Desse modo, as únicas iniciativas bem-sucedidas no campo do progressismo foram a aprovação ou ampliação de algumas políticas bolsistas, que cada vez mais possuem um efeito placebo na estrutura desigual da sociedade brasileira. Em resumo, o Partido dos Trabalhadores, maior força de esquerda do país, estabeleceu uma política de ampliação da cidadania através do acesso ao consumo, perdendo um timing precioso de um boom demográfico favorável a políticas voltadas para o desenvolvimento industrial e aumento da produtividade.
O resultado desse processo de deterioração das esquerdas brasileiras vem sendo demonstrado a cada pesquisa de opinião, quando a desaprovação do governo reflete também o esfacelamento da única liderança capaz de aglutinar um grande campo progressista. Lula, sofrendo com problemas de saúde periódicos, cometendo gafes semanais, não dialogando com os congressistas e sem nenhum grande projeto para chamar de seu, representa a agonia de uma esquerda cada vez mais incapaz de propor algo novo e estrutural para o povo brasileiro.

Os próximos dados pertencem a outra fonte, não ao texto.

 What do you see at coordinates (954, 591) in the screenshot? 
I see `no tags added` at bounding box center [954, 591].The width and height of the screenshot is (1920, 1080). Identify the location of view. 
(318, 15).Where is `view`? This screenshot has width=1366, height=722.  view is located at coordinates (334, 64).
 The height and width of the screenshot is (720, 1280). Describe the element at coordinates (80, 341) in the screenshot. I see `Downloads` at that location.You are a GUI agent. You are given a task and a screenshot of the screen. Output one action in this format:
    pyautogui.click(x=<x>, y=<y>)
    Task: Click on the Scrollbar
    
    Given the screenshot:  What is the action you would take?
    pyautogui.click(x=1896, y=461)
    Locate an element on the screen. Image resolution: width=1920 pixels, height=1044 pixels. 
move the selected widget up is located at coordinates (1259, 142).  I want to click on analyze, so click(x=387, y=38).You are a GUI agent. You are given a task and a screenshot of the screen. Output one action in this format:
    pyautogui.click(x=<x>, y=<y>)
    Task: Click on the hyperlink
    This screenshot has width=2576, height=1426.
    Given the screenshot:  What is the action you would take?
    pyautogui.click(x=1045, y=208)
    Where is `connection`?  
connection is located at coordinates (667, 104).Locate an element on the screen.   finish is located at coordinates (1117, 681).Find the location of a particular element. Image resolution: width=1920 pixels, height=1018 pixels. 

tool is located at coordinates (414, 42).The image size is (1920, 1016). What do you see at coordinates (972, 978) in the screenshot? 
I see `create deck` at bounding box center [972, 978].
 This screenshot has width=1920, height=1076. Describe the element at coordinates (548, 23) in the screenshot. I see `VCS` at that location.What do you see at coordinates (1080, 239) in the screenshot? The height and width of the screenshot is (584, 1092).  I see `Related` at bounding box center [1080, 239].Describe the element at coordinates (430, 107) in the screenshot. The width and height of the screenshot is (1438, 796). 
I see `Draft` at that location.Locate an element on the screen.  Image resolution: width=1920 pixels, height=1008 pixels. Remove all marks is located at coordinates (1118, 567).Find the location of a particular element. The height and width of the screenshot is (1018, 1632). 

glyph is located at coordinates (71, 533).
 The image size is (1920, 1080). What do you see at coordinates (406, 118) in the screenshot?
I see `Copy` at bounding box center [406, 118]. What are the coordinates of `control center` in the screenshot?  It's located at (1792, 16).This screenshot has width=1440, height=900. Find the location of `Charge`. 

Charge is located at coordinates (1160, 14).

No balanço da atual, com a reforma ministerial, fica cada vez mais evidente que a aposta de Lula 3 será na intensificação de um populismo econômico com vista em uma reeleição fadada a receber uma auto-herança maldita, por meio de uma bomba fiscal, uma dívida pública e um processo inflacionário que tendem a diminuir cada vez mais o poder de compra da população. Ademais, sem um projeto que eleve a capacidade produtiva do país, cada vez mais nos restará torcer por safras recordes no setor agropecuário, a fim de esticar um pouco mais a corda da crise já anunciada. Se a esquerda decidiu pelo seu esgotamento, resta-nos torcer para que ela não leve junto o país todo consigo.